Dzisiaj rozpoczyna się siedmiodniowa wizyta prezydenta Temera w Chinach. Poza programem politycznym, zaplanowano też spotkania z chińskimi inwestorami, których Brazylia bardzo teraz potrzebuje.

Chiny idą na zakupy

Michel Temer zamierza spotkać się z w Pekinie przywódcami Chin oraz w mieście Xiamen z głowami innych państw grupy Brics (Brazylia, Rosja, Indie, Chiny, RPA). Brazylijska delegacja nawet nie ukrywa najważniejszego celu tej wizyty, jakim jest pozyskanie chińskich pieniędzy na załatanie dziury budżetowej, która w tym roku ma wynieść R$ 159 miliardów.
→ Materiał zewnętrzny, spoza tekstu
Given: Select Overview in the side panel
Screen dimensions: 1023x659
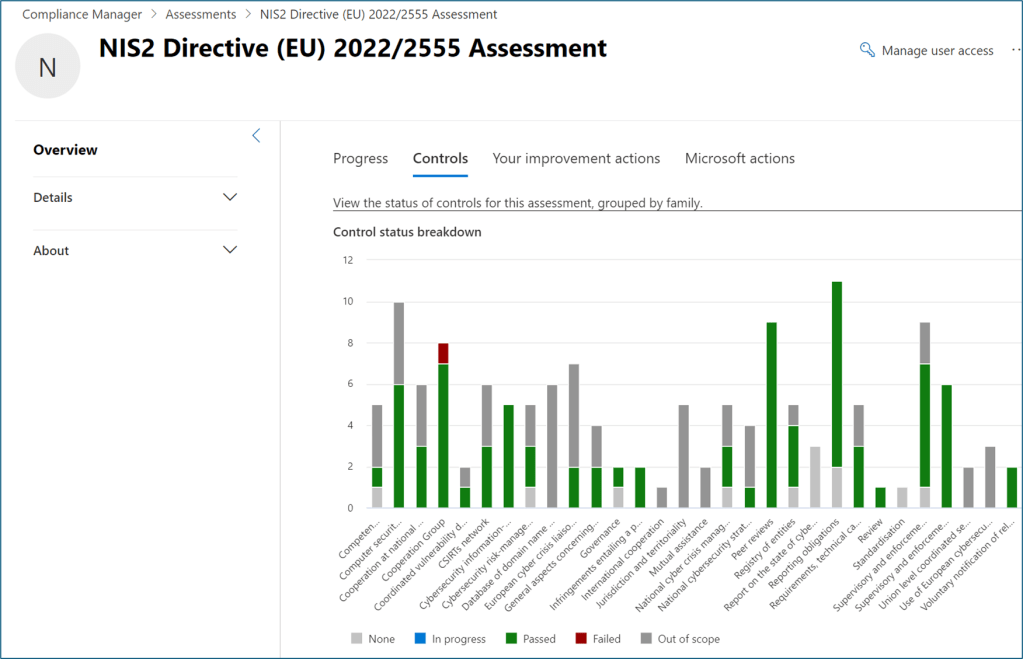Looking at the screenshot, I should click(x=65, y=150).
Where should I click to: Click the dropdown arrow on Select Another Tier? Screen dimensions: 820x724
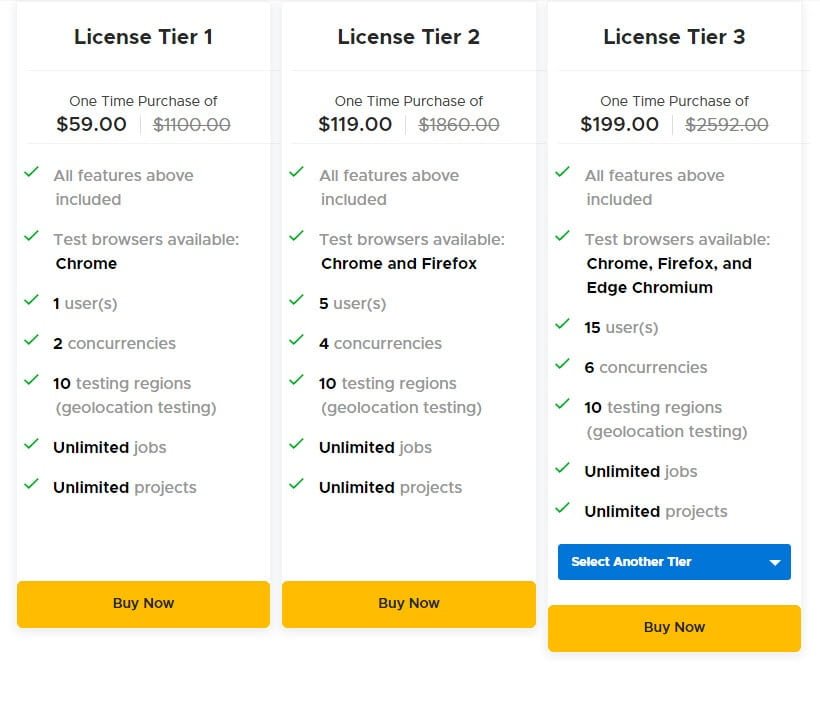[774, 563]
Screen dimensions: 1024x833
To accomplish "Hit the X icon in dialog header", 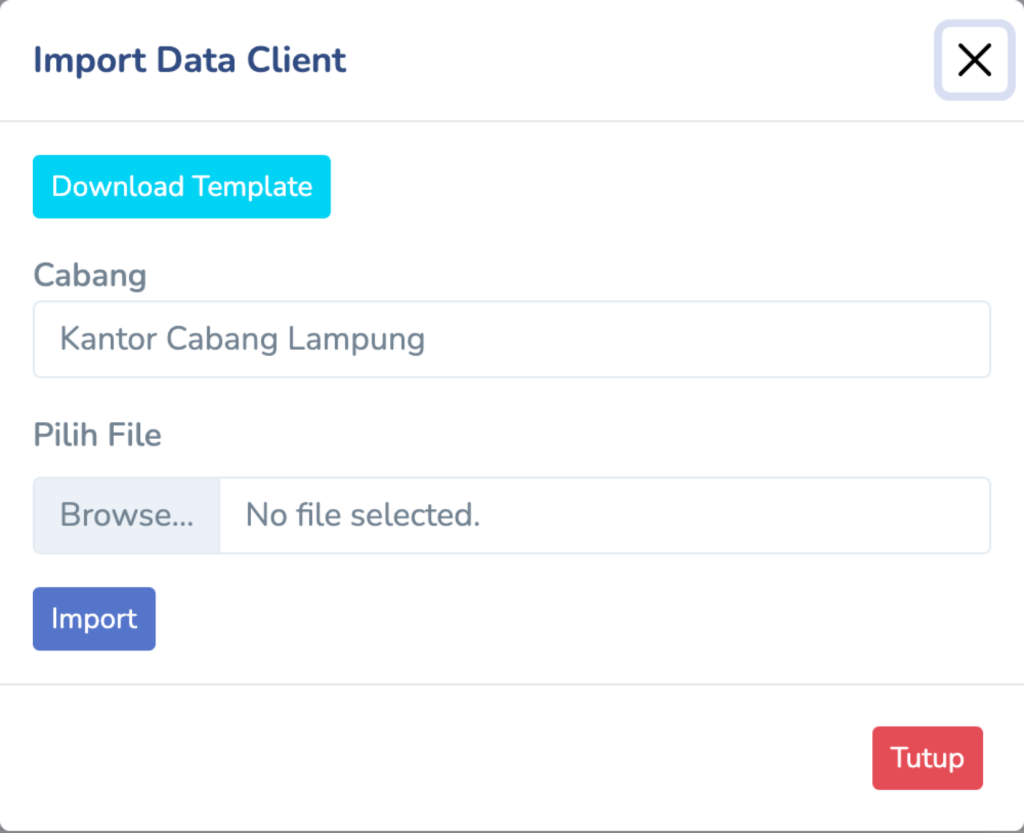I will coord(973,60).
A Chińczycy mają środki na inwestycje, im na razie deficyt nie grozi. Temer liczy na sprzedaż licencji na wydobycie brazylijskich złóż mineralnych oraz na to, że Chińczycy kupią udziały w brazylijskich firmach, które rząd niedawno sprywatyzował.

Chińska obecność w Ameryce Łacińskiej wzrasta od 2008 roku. Gdy dwa lata później Chińczycy wybrali się na zakupy, wydali w Brazylii czwartą część wszystkich środków przeznaczonych na zagraniczne inwestycje: $ 12 miliardów. W 2017 roku zainwestowali mniej: $ 7,3 miliarda. Najwięcej chińskich zasobów pochłania brazylijska infrastruktura i sektor energetyczny. Chiny to także ważny partner handlowy i najważniejszy rynek zbytu brazylijskich surowców. Od stycznia do lipca 2017 roku Chiny odpowiadały za 24,3% brazylijskiego eksportu. Drugie na liście są Stany Zjednoczone z 12%.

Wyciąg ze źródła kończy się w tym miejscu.